# [Your task]
Repeat, without any change, the entries presented below.

# [Recorded information]
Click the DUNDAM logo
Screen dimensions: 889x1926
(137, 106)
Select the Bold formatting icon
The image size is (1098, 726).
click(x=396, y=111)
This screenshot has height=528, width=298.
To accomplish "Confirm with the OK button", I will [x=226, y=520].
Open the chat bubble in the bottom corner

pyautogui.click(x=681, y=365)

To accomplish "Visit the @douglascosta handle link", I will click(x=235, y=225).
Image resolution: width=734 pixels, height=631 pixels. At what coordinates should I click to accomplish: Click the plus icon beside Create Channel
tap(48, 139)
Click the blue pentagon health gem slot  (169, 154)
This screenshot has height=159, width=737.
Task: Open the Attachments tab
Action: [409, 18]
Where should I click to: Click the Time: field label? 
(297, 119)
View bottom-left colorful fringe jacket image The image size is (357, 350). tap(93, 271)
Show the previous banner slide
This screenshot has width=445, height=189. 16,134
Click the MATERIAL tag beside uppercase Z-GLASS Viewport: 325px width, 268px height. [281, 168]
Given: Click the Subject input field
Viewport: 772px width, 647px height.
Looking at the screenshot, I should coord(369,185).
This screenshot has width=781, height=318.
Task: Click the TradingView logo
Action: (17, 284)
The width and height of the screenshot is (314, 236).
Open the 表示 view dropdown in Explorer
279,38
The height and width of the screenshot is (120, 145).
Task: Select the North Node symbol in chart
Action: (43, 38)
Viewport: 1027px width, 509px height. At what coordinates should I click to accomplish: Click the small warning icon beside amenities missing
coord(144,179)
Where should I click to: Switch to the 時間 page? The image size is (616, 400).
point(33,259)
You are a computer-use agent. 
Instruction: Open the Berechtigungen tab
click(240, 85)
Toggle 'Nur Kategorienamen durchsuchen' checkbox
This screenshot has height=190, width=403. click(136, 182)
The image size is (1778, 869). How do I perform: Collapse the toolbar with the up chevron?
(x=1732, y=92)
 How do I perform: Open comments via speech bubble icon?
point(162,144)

# [Response to this exercise]
Click the DUNDAM logo
Screen dimensions: 889x1926
(137, 106)
Select the Bold formatting icon
The image size is (1098, 726).
click(x=396, y=111)
This screenshot has height=528, width=298.
To accomplish "Confirm with the OK button", I will [x=226, y=520].
Open the chat bubble in the bottom corner

pyautogui.click(x=681, y=365)

To accomplish "Visit the @douglascosta handle link", I will click(x=235, y=225).
Image resolution: width=734 pixels, height=631 pixels. At what coordinates should I click to accomplish: Click the plus icon beside Create Channel
tap(48, 139)
Click the blue pentagon health gem slot  (169, 154)
This screenshot has height=159, width=737.
Task: Open the Attachments tab
Action: [409, 18]
Where should I click to: Click the Time: field label? 
(297, 119)
View bottom-left colorful fringe jacket image The image size is (357, 350). tap(93, 271)
Show the previous banner slide
This screenshot has width=445, height=189. 16,134
Click the MATERIAL tag beside uppercase Z-GLASS Viewport: 325px width, 268px height. [281, 168]
Given: Click the Subject input field
Viewport: 772px width, 647px height.
Looking at the screenshot, I should coord(369,185).
This screenshot has width=781, height=318.
Task: Click the TradingView logo
Action: (17, 284)
The width and height of the screenshot is (314, 236).
Open the 表示 view dropdown in Explorer
279,38
The height and width of the screenshot is (120, 145).
Task: Select the North Node symbol in chart
Action: (43, 38)
Viewport: 1027px width, 509px height. At what coordinates should I click to accomplish: Click the small warning icon beside amenities missing
coord(144,179)
Where should I click to: Switch to the 時間 page? The image size is (616, 400).
point(33,259)
You are a computer-use agent. 
Instruction: Open the Berechtigungen tab
click(240, 85)
Toggle 'Nur Kategorienamen durchsuchen' checkbox
This screenshot has height=190, width=403. click(136, 182)
The image size is (1778, 869). How do I perform: Collapse the toolbar with the up chevron?
(x=1732, y=92)
 How do I perform: Open comments via speech bubble icon?
point(162,144)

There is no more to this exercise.